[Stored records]
· · · · ·
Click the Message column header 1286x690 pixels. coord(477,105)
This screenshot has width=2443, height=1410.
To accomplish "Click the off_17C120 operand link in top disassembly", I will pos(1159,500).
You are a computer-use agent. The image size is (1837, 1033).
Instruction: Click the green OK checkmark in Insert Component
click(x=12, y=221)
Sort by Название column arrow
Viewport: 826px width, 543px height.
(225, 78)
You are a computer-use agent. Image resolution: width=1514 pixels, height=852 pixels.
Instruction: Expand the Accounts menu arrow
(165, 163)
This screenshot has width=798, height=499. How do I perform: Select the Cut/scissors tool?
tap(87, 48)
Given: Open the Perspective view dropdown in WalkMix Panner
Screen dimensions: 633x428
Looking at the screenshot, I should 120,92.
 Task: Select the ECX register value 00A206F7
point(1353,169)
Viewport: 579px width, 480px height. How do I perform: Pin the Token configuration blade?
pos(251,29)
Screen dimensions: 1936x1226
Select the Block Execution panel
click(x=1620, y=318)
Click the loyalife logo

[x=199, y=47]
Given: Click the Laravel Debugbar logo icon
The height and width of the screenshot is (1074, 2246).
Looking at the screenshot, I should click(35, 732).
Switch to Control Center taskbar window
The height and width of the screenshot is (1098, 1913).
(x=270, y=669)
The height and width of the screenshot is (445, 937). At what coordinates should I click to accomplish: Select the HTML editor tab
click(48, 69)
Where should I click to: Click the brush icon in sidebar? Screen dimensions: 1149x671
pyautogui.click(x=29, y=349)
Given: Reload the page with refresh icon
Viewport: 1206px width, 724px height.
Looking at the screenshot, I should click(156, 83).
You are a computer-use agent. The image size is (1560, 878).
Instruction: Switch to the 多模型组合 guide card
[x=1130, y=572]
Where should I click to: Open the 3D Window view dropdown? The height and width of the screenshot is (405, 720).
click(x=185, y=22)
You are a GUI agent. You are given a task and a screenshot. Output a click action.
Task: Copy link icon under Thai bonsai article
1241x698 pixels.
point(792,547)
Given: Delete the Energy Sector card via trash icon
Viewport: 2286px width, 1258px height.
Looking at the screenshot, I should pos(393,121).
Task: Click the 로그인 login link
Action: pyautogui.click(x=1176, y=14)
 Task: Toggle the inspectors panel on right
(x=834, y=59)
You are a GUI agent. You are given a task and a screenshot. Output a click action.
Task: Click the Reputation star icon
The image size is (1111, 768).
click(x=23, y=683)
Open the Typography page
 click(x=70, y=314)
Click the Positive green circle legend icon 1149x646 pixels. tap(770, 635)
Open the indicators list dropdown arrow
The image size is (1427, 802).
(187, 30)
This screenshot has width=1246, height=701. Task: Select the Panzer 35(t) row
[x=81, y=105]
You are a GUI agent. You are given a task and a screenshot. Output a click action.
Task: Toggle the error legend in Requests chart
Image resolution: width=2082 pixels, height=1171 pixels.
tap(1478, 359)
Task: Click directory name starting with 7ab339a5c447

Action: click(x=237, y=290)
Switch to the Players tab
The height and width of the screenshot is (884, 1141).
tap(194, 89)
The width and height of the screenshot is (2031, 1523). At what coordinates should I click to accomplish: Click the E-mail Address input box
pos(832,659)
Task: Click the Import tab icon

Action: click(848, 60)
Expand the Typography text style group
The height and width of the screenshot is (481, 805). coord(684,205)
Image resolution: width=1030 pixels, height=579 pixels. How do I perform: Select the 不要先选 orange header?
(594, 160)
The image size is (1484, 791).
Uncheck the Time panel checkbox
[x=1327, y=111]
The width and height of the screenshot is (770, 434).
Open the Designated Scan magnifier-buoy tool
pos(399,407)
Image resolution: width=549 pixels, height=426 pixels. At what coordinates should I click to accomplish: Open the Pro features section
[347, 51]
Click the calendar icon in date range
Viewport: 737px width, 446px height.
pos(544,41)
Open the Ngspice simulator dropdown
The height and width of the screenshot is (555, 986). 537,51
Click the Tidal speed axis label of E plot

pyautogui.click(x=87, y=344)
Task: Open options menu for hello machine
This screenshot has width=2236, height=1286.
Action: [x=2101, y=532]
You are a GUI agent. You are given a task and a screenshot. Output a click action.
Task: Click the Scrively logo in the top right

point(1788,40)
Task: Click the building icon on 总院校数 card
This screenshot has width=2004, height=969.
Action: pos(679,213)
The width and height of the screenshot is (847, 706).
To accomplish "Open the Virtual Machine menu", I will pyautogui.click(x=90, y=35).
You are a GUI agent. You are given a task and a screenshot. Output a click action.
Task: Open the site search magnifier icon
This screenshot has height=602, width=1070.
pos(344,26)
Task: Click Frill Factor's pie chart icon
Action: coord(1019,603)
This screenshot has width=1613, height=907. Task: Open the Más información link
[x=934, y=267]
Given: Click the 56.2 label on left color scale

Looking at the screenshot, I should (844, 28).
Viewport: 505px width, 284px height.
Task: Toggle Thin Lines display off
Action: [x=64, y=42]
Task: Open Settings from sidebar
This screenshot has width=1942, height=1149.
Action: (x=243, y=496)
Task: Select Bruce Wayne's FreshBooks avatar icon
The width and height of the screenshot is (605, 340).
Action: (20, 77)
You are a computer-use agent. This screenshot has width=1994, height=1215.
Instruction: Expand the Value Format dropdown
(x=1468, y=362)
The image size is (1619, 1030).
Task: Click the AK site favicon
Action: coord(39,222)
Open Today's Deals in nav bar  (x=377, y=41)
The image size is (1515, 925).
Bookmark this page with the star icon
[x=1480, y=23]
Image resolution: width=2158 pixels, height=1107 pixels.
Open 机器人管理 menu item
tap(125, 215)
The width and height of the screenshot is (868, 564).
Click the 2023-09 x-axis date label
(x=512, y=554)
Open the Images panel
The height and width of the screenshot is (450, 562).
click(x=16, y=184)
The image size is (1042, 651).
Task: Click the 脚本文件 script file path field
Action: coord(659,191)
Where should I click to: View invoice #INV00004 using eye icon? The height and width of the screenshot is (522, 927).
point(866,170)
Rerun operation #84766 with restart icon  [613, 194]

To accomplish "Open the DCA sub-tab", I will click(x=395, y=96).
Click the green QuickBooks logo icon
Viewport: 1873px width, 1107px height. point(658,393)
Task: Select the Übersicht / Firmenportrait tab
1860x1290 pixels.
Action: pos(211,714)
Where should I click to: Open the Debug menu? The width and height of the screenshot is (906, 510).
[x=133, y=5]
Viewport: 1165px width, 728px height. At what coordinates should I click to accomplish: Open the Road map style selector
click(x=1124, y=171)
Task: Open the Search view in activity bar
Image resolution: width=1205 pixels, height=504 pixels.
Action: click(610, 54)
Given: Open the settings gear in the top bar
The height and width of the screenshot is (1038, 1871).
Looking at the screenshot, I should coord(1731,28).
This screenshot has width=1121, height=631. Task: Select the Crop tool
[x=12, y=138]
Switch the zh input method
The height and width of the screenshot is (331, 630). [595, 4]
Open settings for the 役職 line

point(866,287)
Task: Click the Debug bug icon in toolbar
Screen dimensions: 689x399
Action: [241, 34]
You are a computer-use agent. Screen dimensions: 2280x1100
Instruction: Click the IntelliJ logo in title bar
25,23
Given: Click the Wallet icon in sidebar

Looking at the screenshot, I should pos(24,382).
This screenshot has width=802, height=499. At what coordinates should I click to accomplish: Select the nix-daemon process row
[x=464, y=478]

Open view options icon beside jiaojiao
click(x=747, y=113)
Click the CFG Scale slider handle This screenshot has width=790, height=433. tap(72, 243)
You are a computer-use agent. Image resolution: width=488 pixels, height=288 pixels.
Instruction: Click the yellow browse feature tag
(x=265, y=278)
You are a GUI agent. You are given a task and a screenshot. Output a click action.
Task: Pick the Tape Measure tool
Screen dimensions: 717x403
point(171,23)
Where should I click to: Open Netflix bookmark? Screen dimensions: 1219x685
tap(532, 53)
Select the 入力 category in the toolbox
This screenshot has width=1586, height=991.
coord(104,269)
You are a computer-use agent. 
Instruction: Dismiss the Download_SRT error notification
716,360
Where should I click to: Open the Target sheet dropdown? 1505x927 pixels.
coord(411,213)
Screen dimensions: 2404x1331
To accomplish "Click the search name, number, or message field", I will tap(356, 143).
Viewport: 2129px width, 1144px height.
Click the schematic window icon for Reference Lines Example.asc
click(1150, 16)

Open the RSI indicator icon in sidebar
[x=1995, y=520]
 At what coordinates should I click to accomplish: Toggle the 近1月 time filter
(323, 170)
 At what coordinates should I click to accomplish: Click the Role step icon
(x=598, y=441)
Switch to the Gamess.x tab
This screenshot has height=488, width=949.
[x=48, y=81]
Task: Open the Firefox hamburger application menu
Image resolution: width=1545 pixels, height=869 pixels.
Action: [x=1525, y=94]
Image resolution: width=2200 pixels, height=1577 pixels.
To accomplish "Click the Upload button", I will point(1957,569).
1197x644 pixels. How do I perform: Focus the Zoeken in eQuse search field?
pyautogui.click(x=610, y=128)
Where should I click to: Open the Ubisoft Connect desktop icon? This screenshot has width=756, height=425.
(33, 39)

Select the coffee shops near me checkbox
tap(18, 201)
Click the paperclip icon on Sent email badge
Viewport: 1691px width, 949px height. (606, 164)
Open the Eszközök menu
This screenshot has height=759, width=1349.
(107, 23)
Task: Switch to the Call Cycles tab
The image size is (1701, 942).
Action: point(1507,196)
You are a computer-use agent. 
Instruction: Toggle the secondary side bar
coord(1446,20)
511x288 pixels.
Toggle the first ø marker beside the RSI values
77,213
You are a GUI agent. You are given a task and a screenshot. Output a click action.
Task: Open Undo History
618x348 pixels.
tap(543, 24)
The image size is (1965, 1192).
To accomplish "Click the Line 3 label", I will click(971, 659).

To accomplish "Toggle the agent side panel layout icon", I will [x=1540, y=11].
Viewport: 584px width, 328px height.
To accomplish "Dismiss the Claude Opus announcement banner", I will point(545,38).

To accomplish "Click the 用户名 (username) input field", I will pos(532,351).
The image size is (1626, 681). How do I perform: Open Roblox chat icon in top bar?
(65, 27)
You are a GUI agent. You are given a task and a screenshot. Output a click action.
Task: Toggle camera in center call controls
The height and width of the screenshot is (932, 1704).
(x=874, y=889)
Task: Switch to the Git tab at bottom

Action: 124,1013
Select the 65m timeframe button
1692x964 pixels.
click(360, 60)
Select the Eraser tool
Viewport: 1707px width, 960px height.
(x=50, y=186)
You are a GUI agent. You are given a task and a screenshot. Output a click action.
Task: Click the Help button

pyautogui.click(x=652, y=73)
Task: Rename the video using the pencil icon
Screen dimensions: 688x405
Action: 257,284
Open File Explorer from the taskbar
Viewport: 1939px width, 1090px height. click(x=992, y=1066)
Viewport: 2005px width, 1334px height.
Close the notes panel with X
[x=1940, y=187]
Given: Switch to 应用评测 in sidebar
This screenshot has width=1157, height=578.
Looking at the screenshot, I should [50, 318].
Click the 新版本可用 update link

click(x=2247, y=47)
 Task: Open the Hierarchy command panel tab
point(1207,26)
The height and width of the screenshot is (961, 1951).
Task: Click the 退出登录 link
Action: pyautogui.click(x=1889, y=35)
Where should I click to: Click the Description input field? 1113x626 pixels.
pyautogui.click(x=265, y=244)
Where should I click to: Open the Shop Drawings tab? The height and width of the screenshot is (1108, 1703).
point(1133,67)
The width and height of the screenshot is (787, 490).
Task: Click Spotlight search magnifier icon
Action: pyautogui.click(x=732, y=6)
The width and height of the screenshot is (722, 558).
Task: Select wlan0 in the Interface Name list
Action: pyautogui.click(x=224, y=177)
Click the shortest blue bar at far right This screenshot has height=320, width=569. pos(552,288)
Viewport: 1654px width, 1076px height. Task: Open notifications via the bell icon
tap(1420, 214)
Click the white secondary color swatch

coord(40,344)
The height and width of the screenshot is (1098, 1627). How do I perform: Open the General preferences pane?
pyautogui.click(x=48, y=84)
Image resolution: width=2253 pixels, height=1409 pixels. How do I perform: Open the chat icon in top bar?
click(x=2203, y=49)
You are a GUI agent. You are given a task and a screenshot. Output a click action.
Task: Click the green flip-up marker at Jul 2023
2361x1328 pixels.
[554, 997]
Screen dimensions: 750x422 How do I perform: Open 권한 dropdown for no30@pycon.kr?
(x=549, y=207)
· · · · ·
# Exercise brief:
Please return each line of the data above in which the word "computer" occurs.

# Exercise result:
You are a computer-use agent. The image size is (1837, 1033).
You are a computer-use agent. Image resolution: width=1514 pixels, height=852 pixels.
You are a computer-use agent. The image size is (1560, 878).
You are a computer-use agent. This screenshot has width=1994, height=1215.
You are a computer-use agent. Screen dimensions: 2280x1100
You are a computer-use agent. Image resolution: width=488 pixels, height=288 pixels.
You are a computer-use agent. 
You are a computer-use agent. 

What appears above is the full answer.